Mr. President, on behalf of the African National Congress of South Africa I wish to thank you and the Security Council for giving us the floor to join the international community in addressing this most urgent matter before the Council today. We must also congratulate you on your assumption of the helm of this body,2 and at the same time we thank your predecessor, the Ambassador of Italy, for a job well done. We are confident that the deliberations of the Security Council cannot but benefit from your guidance.

Racist South Africa's undeclared but naked war of aggression against the front-line States and neighbouring countries has had occasion to be discussed in these very chambers more frequently perhaps than most other issues that pose a threat to international peace and security. This has been particularly true in the specific case of racist South Africa's frequent aggression against and invasion of the People's Republic of Angola, as well as its occupation of portions of the southern part of that country. Each time, the guilt of the Pretoria racist regime has been crystal clear, if not established beyond doubt; yet each time attempts to adopt measures designed to compel the Pretoria racist regime to comply with the norms of international law have been sabotaged by certain permanent member States. Meanwhile the racist regime has interpreted each failure of the international community to act as permission and encouragement to proceed apace on its criminal warpath. The longer the Council fails to act, the more emboldened Pretoria will be to drown the entire region of southern Africa in a horrendous interracial blood-bath.

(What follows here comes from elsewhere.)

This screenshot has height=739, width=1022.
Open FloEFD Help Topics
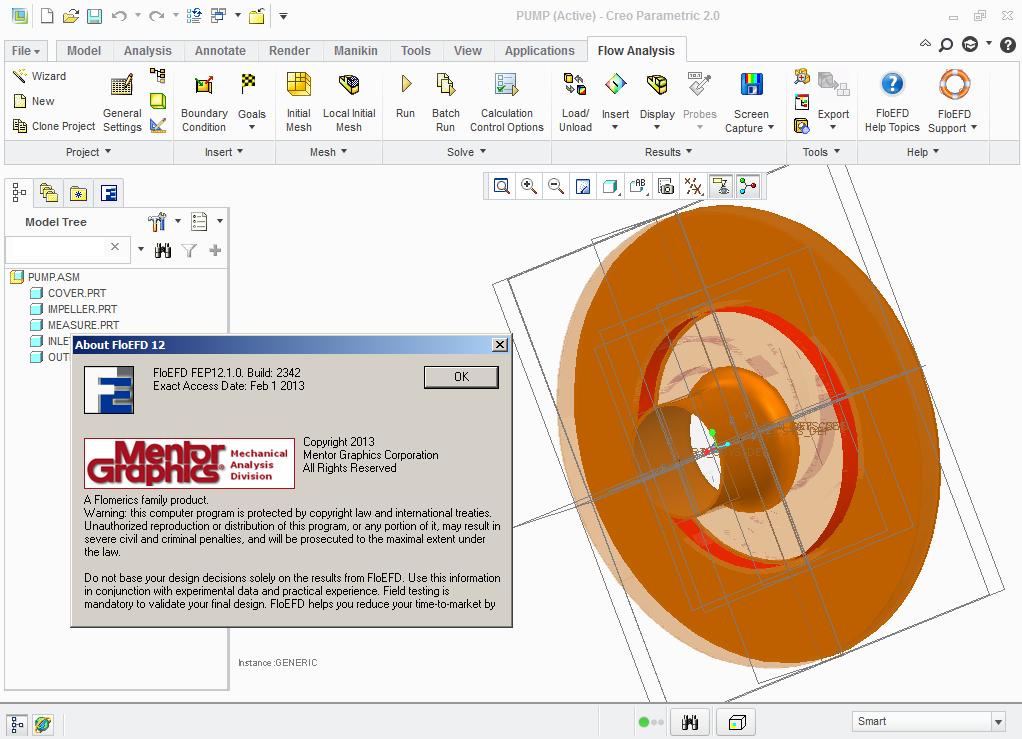(x=891, y=100)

It is public knowledge that at least three battalions of the Pretoria racist regime have for a long time been occupying positions in southern Angola, positions which they have sought to expand by launching forays into the rest of the country. The regime now also has some 30,000 troops massed on the border with Namibia as back-up for its current unprecedented escalation of aggression against the People's Republic of Angola. In a blatant display of contempt for the very principles of national sovereignty and territorial integrity, P. W. Botha and three of his henchmen have had the temerity to visit the racist occupation troops on Angolan soil. In a statement which confirms what has always been public knowledge, namely that the UNITA bandits are the ignominious cat's-paw of apartheid, the Pretoria racist regime claimed that its heightened military aggression against Angola was in the interest of preventing a UNITA defeat. If clarity were ever needed, the elements are all in place. Pretoria's vain attempt is to create a so-called constellation of southern African States under the dominance of pax pretoriana. This is also intended to serve the objective of buying more time for Pretoria to impose a unilateral declaration of independence (UDI) type settlement in Namibia, thus effectively sabotaging resolution 435 (1978) and extending its illicit lease on the use of Namibian territory, which it occupies illegally, as a launching-pad for its acts of aggression and destabilization against the front-line and other independent African States in the region.

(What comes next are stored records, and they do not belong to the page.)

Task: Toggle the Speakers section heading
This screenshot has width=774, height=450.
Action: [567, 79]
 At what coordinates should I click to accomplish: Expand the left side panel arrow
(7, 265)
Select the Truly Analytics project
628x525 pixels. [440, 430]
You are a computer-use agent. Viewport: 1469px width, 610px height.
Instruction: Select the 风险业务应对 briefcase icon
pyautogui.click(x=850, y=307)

There are those who have made it their vocation to see glimmers of hope even in the darkest aspects of the conduct of the Pretoria racist regime, frequently defying common sense and flying in the face of irrefutable historical evidence. It is alarming enough that they have persistently taken the position that apartheid should be given time to reform itself even as the regime's domestic reign of terror and its state terrorism against neighbouring African States have been consistently intensifying. At the dangerous extreme they have sought to purchase extra time for apartheid by militarily supporting the Pretoria racist regime's surrogates, as is the case in the United States Administration's support for the UNITA bandits. P. W. Botha's visit to his occupation troops on Angolan soil, apart from being an act of flagrant defiance, is also calculated to exploit this disposition on the part of its allies. This high-profile visit, taken in conjunction with the Pretoria regime's assertion that it is upping its war against Angola in order to prevent a UNITA defeat, is without doubt intended to involve the United States, which supports UNITA, more deeply and extensively in Pretoria's war against southern Africa. Nothing could be more dangerous than for the United States Administration to fall for this cheap ploy. In the name of international peace and security we strongly counsel against this horrendous possibility.

We must remember that attempts to accommodate Hitler even as he began to invade Poland led to his military occupation of the greater part of Europe. To fail to take decisive action as Pretoria is escalating its military aggression against Angola will have the effect of giving Pretoria carte blanche to overrun all of southern Africa. If we cannot turn Pretoria back from Angola, if we cannot accelerate the process of Namibian decolonization under the provisions of resolution 435 (1978), we hardly have grounds to hope that Pretoria can be prevailed upon to leave southern Africa alone.

The Security Council must, therefore, condemn racist South Africa's aggression against the People's Republic of Angola. It must demand the immediate and unconditional withdrawal of its troops from that country. The Security Council must make it clear that racist South Africa's failure to comply with this demand within a clearly fixed period will leave the Security Council no choice but to impose comprehensive mandatory sanctions on racist South Africa under Chapter VII of the United Nations Charter.

1. United Nations document S/PV.2763
2. Mr. Kikuchi of Japan was President of the Security Council.